Bangalore, May 31 (UNI) Putting the Bharatiya Janata Party in a fix, Karnataka Governor Rameshwar Thakur has asked the party, which assumed power yesterday, to prove its majority in the Assembly before he delivered the customary address.
The BJP delegation accompanied by Advocate General Uday Holla met Mr Thakur last night to invite him to address the Joint session.
However the Governor had asked the party to prove its majority in the house as it had not won a majority on its own and only then he would address the Joint Session.
The Yeddyurappa-led government had obtained the support of all the six independent legislators to form the government. The BJP had fallen just short of gaining a simple majority winning 110 seats in the 224-member lower house.
A top party functionary told UNI that the Governor was bound by the constitution, which made it 'mandatory' that the Governor address the joint session whenever a new government is installed or on the first day of the first session during a year. The vote of confidence would only come next.
"We are absolutely comfortable with the numbers.
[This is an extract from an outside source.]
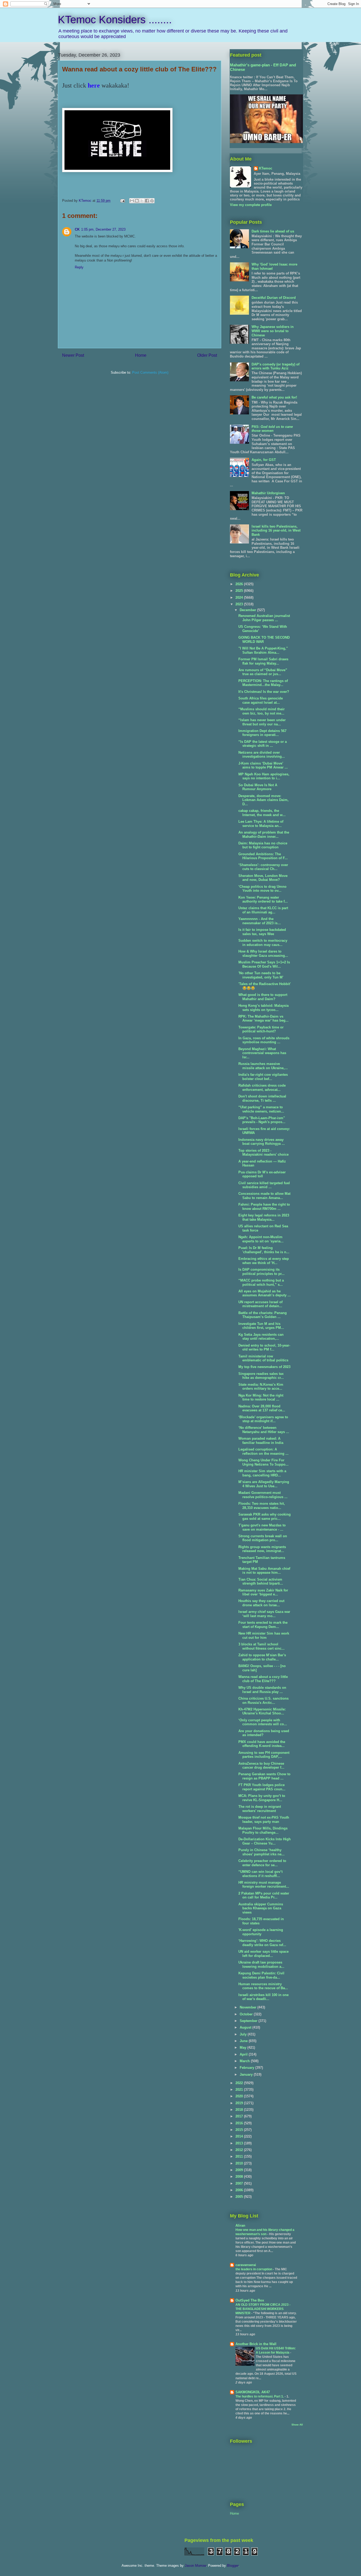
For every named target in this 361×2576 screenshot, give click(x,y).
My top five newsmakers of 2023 (264, 1367)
We have also proved it in front of the Governor himself, before he invited us to form the government. If he insists, we are not averse to prove it again. But Article 176 of the constitution clearly states that the Governor's address comes first," he said.
The Yeddyurappa government had called for a three-day special session from June four to seek the vote of confidence.
The BJP leader said Advocate General Uday Holla had tried to convince the Governor quoting the Constitution.
However, Mr Thakur reportedly insisted that BJP first take the confidence vote and only later he would address the house.